What is being asked: Every line between the one containing "Open the Juegos section icon" and the last line of the data, both included, is to be set down exactly, and pictures are to be omitted.

=====

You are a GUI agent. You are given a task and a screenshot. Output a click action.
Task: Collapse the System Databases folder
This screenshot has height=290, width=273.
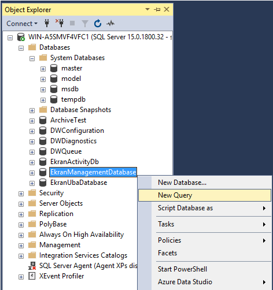point(32,58)
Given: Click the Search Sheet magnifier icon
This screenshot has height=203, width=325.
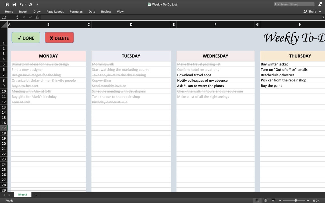Looking at the screenshot, I should pyautogui.click(x=276, y=4).
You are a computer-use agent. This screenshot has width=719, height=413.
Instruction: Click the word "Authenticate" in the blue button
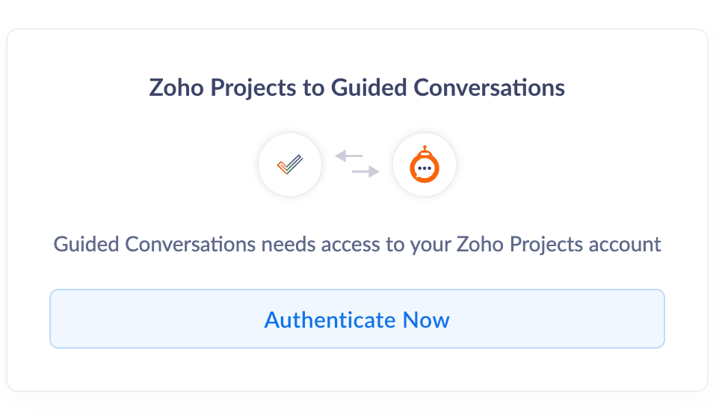(330, 320)
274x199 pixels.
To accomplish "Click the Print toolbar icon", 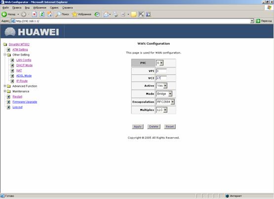I will [116, 14].
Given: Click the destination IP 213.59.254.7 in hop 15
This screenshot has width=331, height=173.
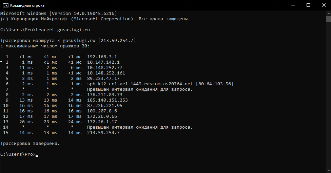Looking at the screenshot, I should pyautogui.click(x=103, y=133).
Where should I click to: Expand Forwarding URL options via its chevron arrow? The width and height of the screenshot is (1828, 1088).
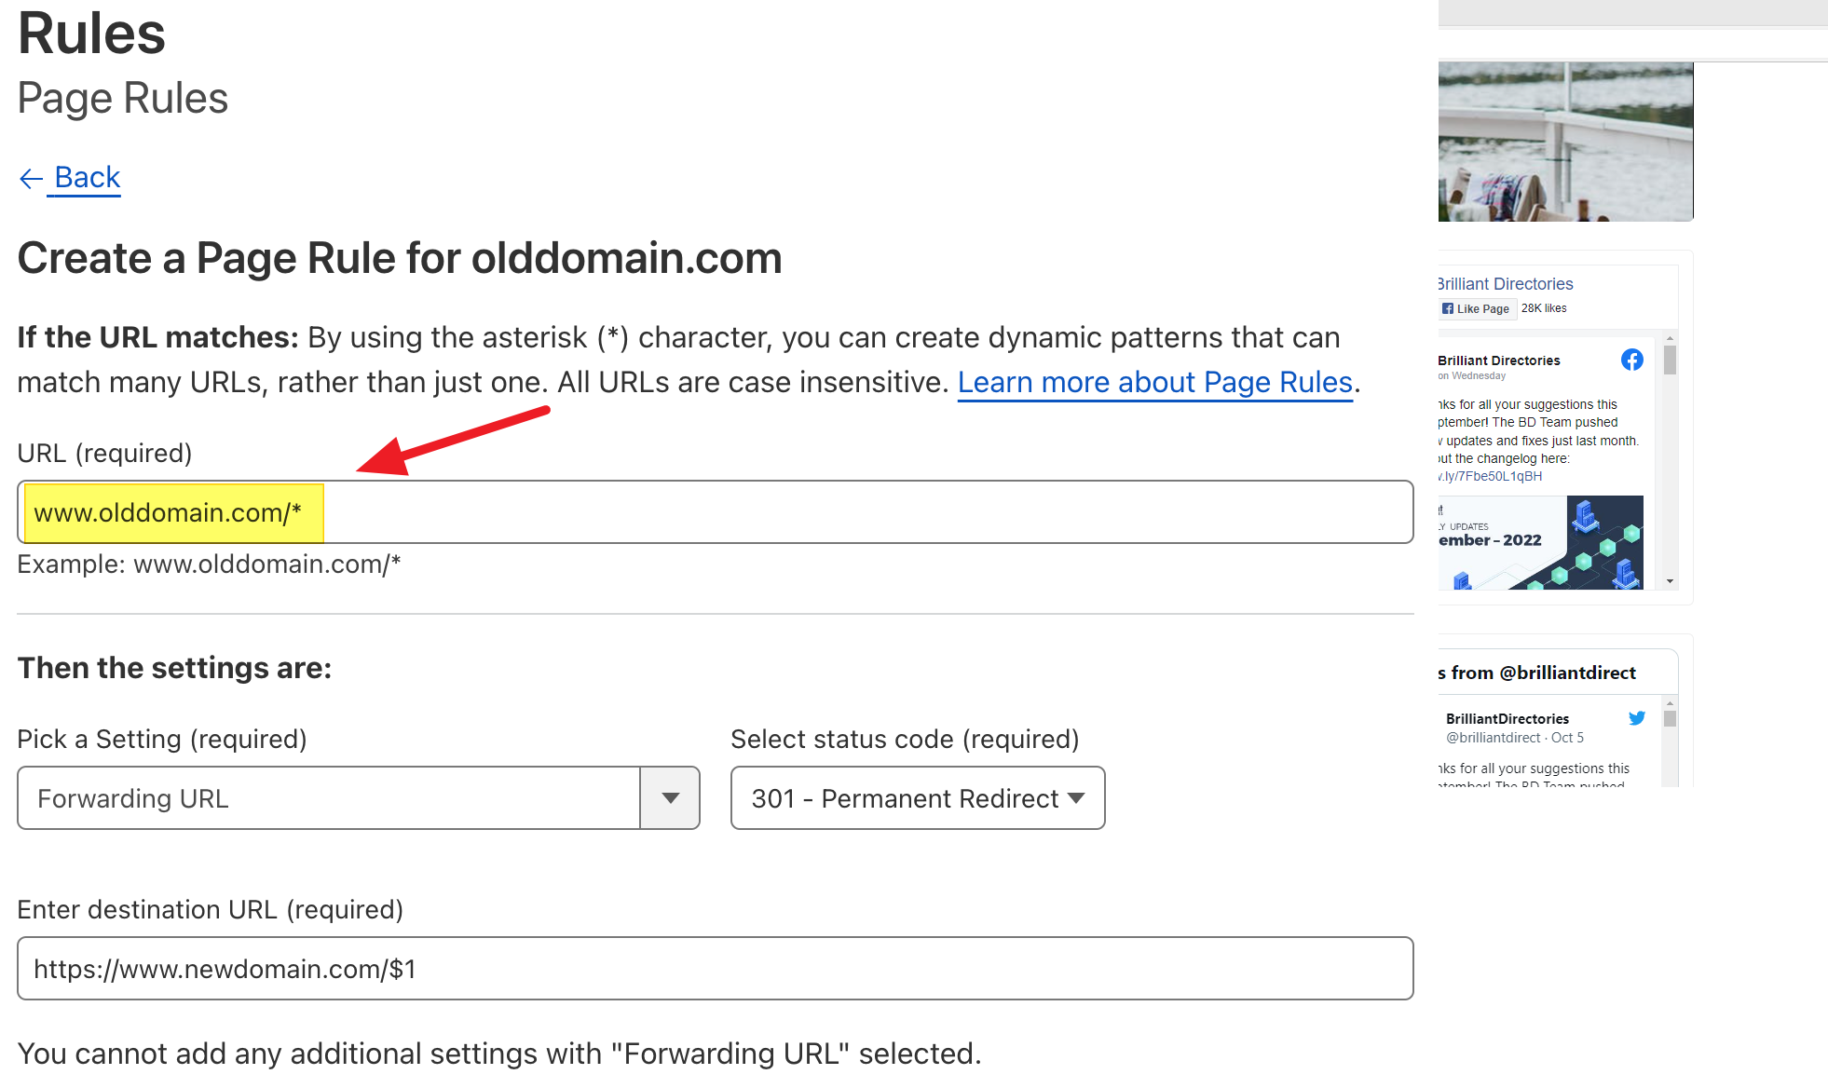pos(669,798)

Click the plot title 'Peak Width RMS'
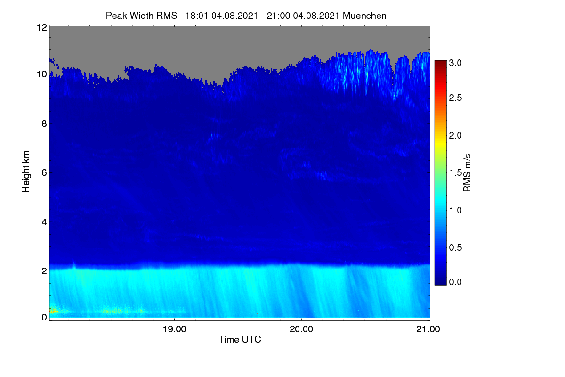[x=141, y=16]
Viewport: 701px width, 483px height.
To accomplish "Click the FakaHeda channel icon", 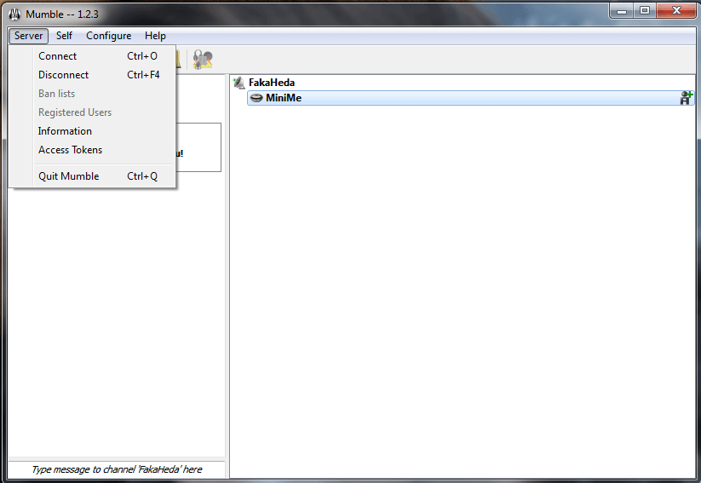I will [x=239, y=83].
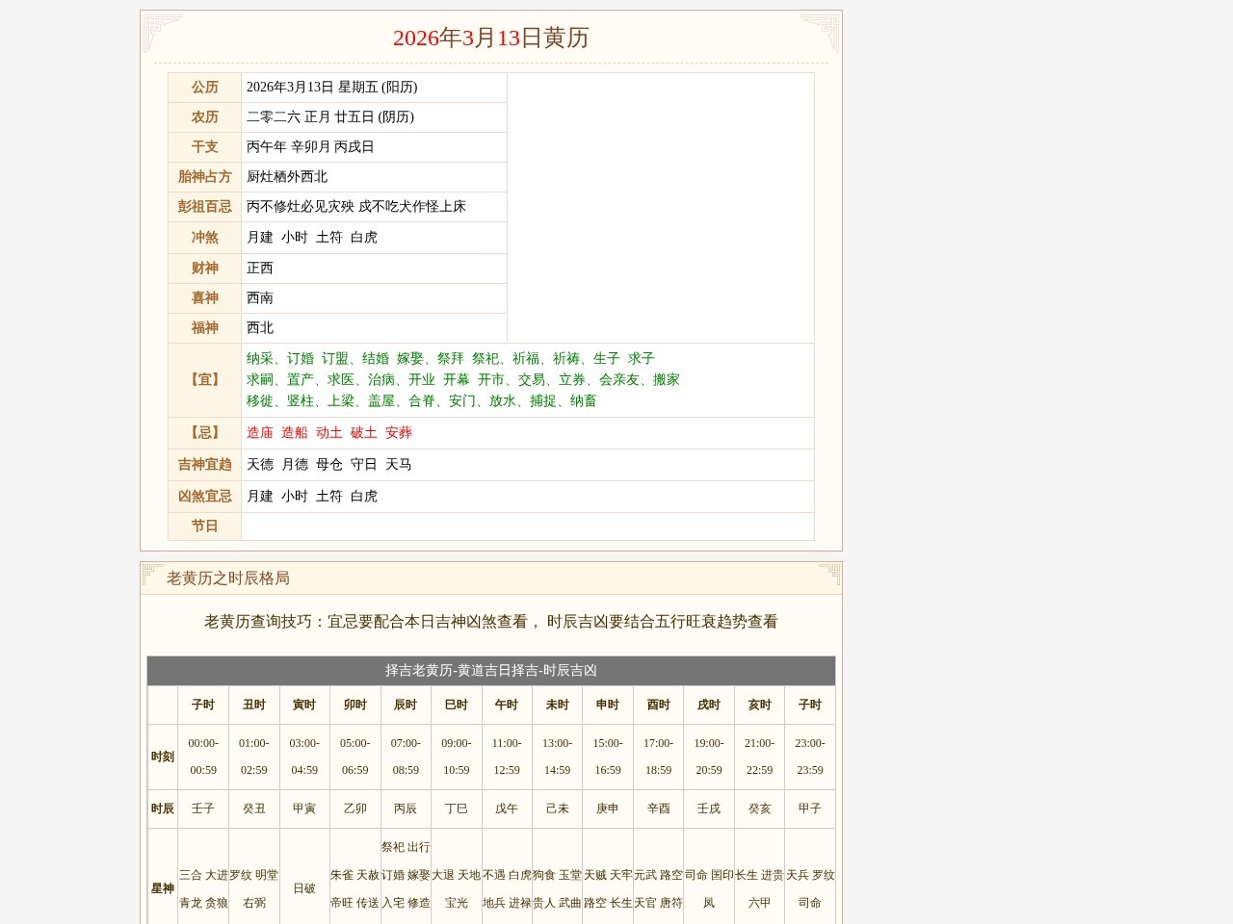Click the 破土 link in 忌 row
Image resolution: width=1233 pixels, height=924 pixels.
tap(363, 432)
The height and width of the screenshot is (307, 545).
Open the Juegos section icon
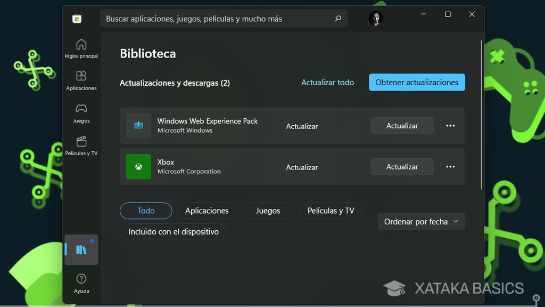tap(81, 112)

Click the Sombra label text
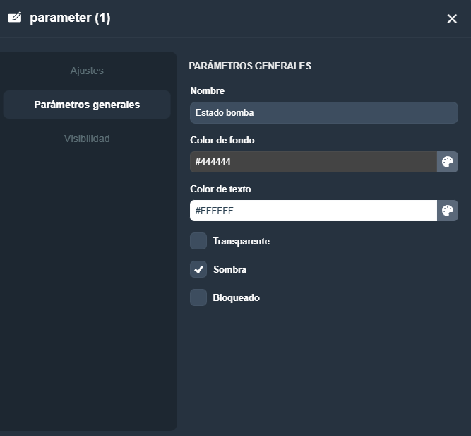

=====

Solution:
Open the Juegos section icon
tap(81, 112)

Click the Sombra label text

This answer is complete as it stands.